- ЦЕЛЬ ЗАДАНИЯ -
Выпишите все фамилии, которые встречаются в тексте ниже.

- ТЕКСТ -
#####

В продолжение дня явился к мама кто-то военный, с тем же известием. Этот кто-то не сказал, кем он прислан, даже просил не говорить о его появлении вообще, и старался успокоить мама, говоря, что там, «в крепости», очень хорошо и весело, и они все вместе.

Мама просила позволения послать Андрюше белья; незнакомец сказал, что не нужно, что более трех дней арест не продолжится.

Между тем прошли три, четыре дня, Андрюша не возвращался, прошла неделя. Ровно через неделю по взятии альбертинцев, в четверг, произошло то кровавое дело около университета, когда отрубили ухо Лебедеву и взяли 280 человек. Этих 280 человек увезли в Кронштадт, и надо всеми студентами нарядили следствие. Производителем следствия над здешними, крепостными, назначен Валянский, известный как хороший человек, а над кронштадтскими — Пущин, тоже хороший. Государя все еще не было.

Петр Лаврович Лавров (1823–1900), с фотографии 60-х гг., подаренной Е. А. Штакеншнейдер.

#####

- ИССЛЕДУЕМЫЕ ДАННЫЕ -
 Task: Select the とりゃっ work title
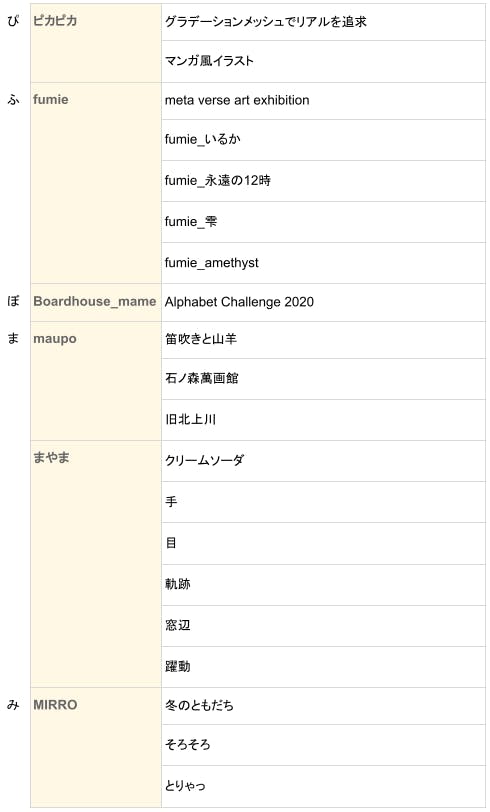click(x=185, y=786)
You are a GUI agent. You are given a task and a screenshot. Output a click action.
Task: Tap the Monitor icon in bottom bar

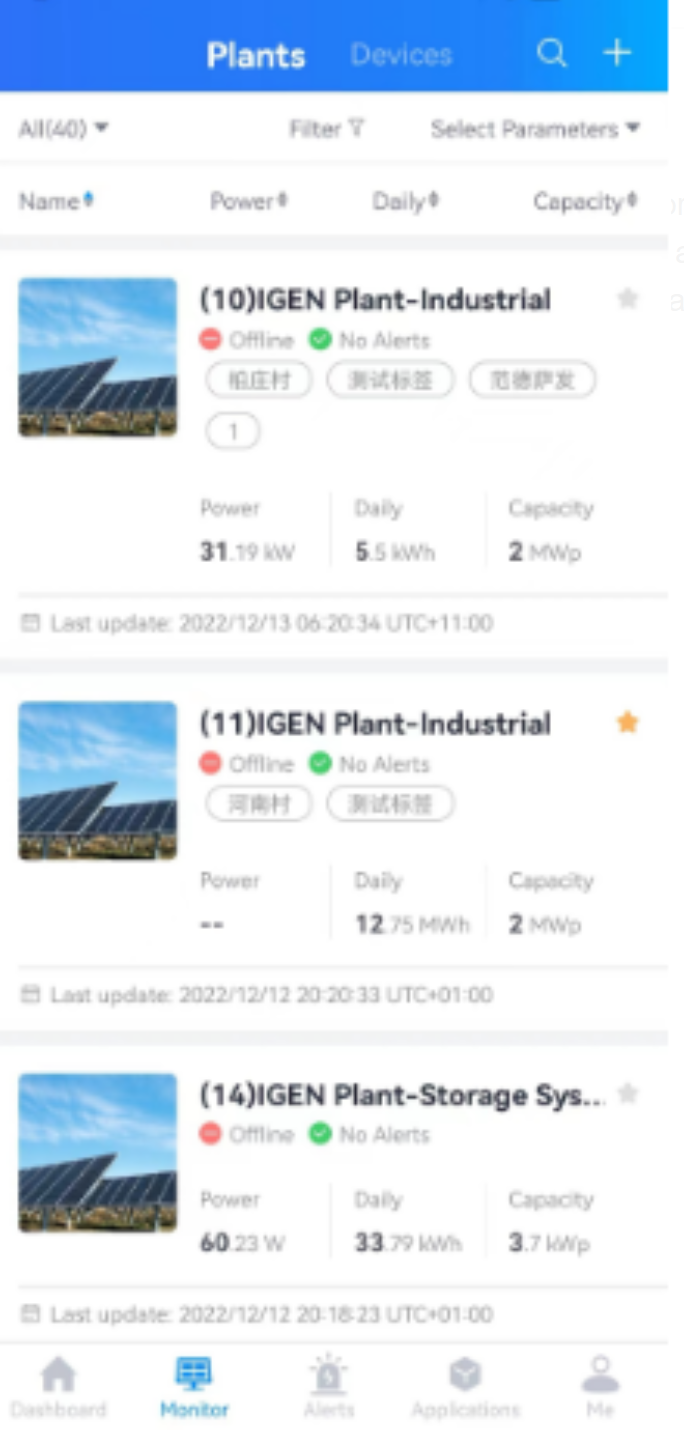194,1376
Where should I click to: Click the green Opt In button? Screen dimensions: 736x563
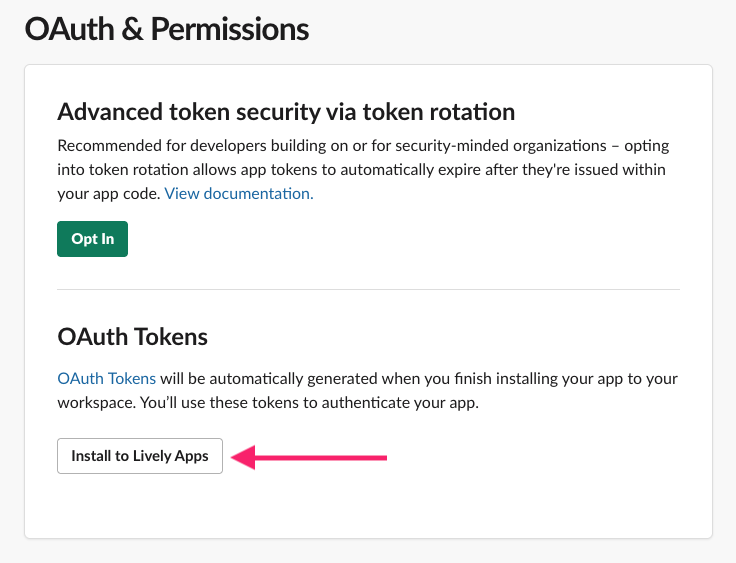coord(92,239)
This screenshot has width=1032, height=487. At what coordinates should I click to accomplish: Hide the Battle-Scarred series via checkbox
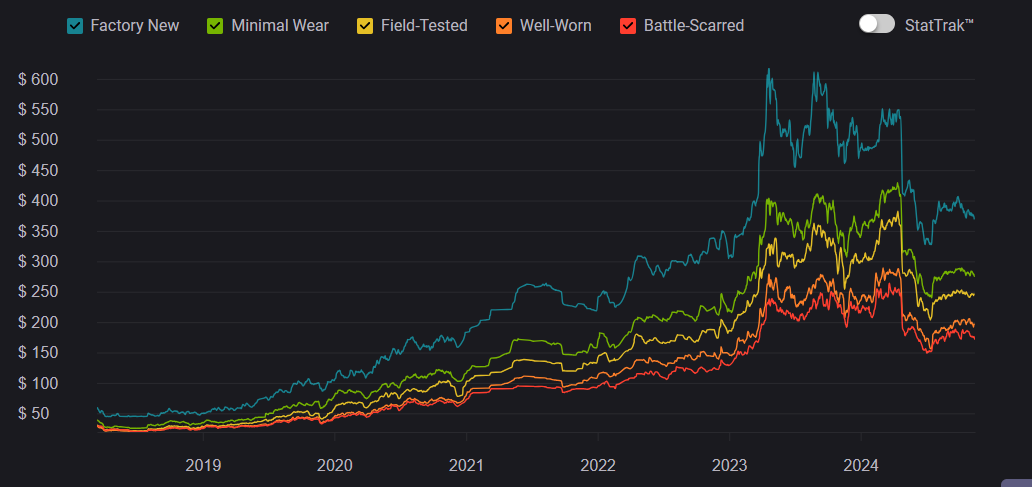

#####

- ОТВЕТ -
Лебедев, Валянский, Пущин, Лавров, Штакеншнейдер